12-15. ARGX: The arguments of the X-th predicate in current sentence.

Annotation for the HIDDEN field:

  • It can only appear in the same row where the token is the head of the EVENT entity.
  • Possible keyword values are: Drop (syntactically hidden ingredients), Shadow (semantically hidden ingredients), Result, Tool (hidden tools), Habitat (hidden habitats)
  • Each hidden argument writes as Keyword=value, e.g. Drop=mixture
  • Multiple hidden arguments with same keywords in the same cell are separately with :, e.g. Drop=mixture:olive oil
  • Multiple hidden arguments with different keywords are separately with |, e.g. Drop=mixture:olive oil|Tool=spoon
  • If a hidden argument is co-referred else where in the recipe, a coreference ID will be appended to the hidden argument value. A coreference id is represented as of the first appearance of the co-referral, e.g. Drop=mixture:olive oil.1.1.3|Tool=spoon (the head of the first appearance of olive oil is the 3rd token of step 1, sentence 1)

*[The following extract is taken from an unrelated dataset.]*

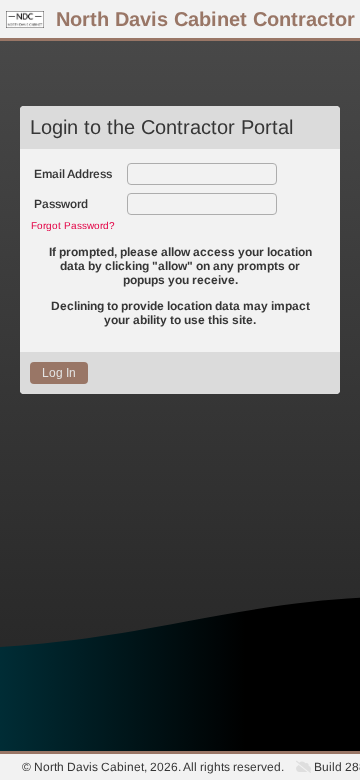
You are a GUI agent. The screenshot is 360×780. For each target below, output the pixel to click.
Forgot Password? (73, 225)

Annotation for questions and corresponding answers are from metadata lines. For one recipe, lines start with # question ID1 and # answer ID1 are a question-answer pair.

Image Data

Accompanying each recipe is a series of images extracted from YouTube videos that are associated with a particular sentence in the recipe. The images were pulled from a set of YouTube videos that were selected by querying YouTube for recipe titles. For each recipe title, 5 Creative Commons licensed videos were downloaded. These videos were indexed by generating a embedding using the tensorflow implementation of the S3D model available here. For each sentence in the recipes, the 10 closest video clips were selected from the youcookii dataset and 5 closest clips were selected from the additional YouTube videos we downloaded. We then selected the most representative of the 15 clips to include in the dataset. Importantly, the action represented in the image clips do not necessarily include the same ingredients of as those used in the recipe. The videos were chosen based on the similarity of the cooking event described in the sentence.

The frames are stored in a directory matching the sentence id for the corresponding sentence.